6. De bewijslast voor aftrek van specifieke zorgkosten rust op eiser. HHij moet aannemelijk maken dat hij de uitgaven heeft gedaan, dat deze op hem drukken en voldoen aan de in de wet opgenomen voorwaarden voor aftrek.
7. Eiser heeft diverse facturen van ‘Een Groene Wereld’ overgelegd. Deze facturen hebben betrekking op de aanschaf van shampoo, oliën en zeep. Ter zitting heeft eiser verklaard dat aan de aanschaf van deze producten geen medisch voorschrift ten grondslag ligt, maar dat zijn huisarts hem heeft geadviseerd om, naast de voorgeschreven reguliere medicatie, zelf op zoek te gaan naar natuurlijke middelen om zijn eczeemklachten te verlichten. Hoewel de rechtbank begrip heeft voor het feit dat eiser poogt door aanschaf van deze middelen zijn klachten zoveel mogelijk te verminderen, komen de kosten daarvan niet als kosten voor farmaceutische hulpmiddelen voor aftrek in aanmerking. De producten zijn immers niet op voorschrift van een arts aangeschaft.Evenmin kunnen deze producten als andere hulpmiddelen worden beschouwd nu gesteld noch gebleken is dat deze hoofdzakelijk door zieke of invalide personen worden gebruikt.
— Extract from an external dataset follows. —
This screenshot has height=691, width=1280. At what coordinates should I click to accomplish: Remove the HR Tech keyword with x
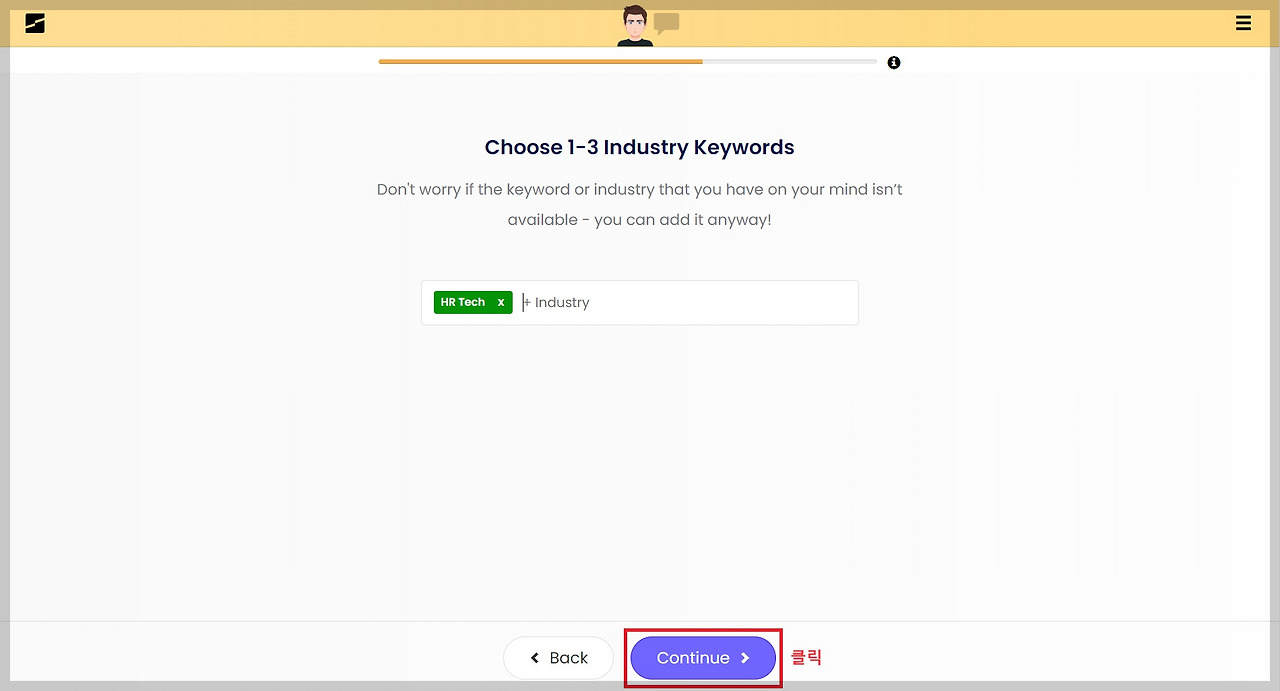pyautogui.click(x=501, y=302)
8. De conclusie is dat eiser recht heeft op aftrek van dieetkosten tot een bedrag van
€ 600. Dit bedrag wordt op grond van artikel 6.19, eerste lid, sub b, van de Wet IB 2001 verhoogd met 40%, zijnde € 240, waardoor de totale uitgaven uitkomen op € 840. Het verzamelinkomen van eiser vóór toepassing van de persoonsgebonden aftrek bedraagt
€ 15.136. Op grond van artikel 6.20 van de Wet IB 2001 bedraagt de drempel dan € 249 waardoor de aftrek wegens uitgaven voor specifieke zorgkosten € 591 bedraagt. Het belastbaar inkomen uit werk en woning zal worden verminderd tot op € 14.545.
9. Tegen de in rekening gebrachte belastingrente zijn geen gronden aangevoerd. Gesteld noch gebleken is dat deze te hoog is. Wel dient de belastingrente overeenkomstig de vermindering van de aanslag te worden verminderd.
10. Gelet op wat hiervóór onder 4 en 8 is overwogen, is het beroep gegrond verklaard.
11. De rechtbank veroordeelt verweerder in de door eiser gemaakte proceskosten. Deze kosten stelt de rechtbank op grond van het Besluit proceskosten bestuursrecht voor de door een derde beroepsmatig verleende rechtsbijstand vast op € 1.050 (1 punt voor het indienen van het beroepschrift, 1 punt voor het verschijnen ter zitting met een waarde per punt van € 525 en een wegingsfactor 1). Voor een proceskostenvergoeding voor de bezwaarfase bestaat geen aanleiding omdat daarom niet vóór het einde van de bezwaarfase is verzocht. Overigens is gesteld noch gebleken dat eiser in de bezwaarfase kosten heeft gemaakt die voor vergoeding in aanmerking komen.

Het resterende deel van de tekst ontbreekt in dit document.